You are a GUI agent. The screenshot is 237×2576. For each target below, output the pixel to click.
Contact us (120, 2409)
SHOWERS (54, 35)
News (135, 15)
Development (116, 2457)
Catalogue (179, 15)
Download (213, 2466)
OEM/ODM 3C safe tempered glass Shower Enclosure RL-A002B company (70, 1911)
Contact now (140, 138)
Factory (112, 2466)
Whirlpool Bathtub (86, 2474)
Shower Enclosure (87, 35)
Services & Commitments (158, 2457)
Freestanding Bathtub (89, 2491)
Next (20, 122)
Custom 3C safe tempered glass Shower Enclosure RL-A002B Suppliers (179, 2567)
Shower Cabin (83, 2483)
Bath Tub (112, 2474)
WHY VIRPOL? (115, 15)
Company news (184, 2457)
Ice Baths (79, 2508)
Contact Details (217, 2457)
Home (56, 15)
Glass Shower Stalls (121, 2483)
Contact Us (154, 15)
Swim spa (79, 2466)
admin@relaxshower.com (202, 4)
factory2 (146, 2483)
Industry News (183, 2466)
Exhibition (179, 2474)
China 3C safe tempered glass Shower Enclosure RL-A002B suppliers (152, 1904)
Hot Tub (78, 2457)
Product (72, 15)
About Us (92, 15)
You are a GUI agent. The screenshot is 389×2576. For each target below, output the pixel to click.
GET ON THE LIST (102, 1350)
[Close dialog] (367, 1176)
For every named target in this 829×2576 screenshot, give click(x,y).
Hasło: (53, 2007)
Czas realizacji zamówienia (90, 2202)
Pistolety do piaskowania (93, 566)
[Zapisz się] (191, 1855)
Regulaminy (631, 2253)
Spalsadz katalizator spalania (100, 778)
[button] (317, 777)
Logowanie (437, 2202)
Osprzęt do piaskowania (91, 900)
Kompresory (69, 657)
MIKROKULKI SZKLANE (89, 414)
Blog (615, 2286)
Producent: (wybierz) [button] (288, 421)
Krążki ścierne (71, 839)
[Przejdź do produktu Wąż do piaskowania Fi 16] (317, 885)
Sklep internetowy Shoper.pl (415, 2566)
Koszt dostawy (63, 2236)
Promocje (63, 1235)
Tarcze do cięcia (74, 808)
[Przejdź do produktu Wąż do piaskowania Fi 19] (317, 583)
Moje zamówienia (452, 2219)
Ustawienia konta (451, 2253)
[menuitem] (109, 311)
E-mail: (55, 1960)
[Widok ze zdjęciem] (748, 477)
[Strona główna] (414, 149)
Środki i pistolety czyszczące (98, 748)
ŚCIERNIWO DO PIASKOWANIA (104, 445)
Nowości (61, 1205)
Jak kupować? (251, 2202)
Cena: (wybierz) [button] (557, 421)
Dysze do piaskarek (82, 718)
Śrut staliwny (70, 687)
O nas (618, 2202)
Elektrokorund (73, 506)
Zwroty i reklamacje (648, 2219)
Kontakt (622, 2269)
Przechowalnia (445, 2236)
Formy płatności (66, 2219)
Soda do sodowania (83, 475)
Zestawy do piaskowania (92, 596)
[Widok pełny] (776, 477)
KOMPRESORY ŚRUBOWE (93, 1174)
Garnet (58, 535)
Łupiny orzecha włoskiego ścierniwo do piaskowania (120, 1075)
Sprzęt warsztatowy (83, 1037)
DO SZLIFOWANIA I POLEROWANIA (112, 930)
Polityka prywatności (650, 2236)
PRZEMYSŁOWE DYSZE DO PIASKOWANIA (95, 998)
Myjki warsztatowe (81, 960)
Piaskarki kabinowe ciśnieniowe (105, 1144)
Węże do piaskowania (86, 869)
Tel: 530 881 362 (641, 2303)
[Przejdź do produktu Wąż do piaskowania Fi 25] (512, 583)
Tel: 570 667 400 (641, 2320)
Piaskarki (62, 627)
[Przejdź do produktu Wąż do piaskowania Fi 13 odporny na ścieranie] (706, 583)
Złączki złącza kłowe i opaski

___

● **Task objective**
Only the lines from the top of the data through the line that contains "Shower Enclosure (87, 35)" should be quoted, exactly as they stand.

● **Response for this exercise**
You are a GUI agent. The screenshot is 237×2576. For each target below, output the pixel to click.
Contact us (120, 2409)
SHOWERS (54, 35)
News (135, 15)
Development (116, 2457)
Catalogue (179, 15)
Download (213, 2466)
OEM/ODM 3C safe tempered glass Shower Enclosure RL-A002B company (70, 1911)
Contact now (140, 138)
Factory (112, 2466)
Whirlpool Bathtub (86, 2474)
Shower Enclosure (87, 35)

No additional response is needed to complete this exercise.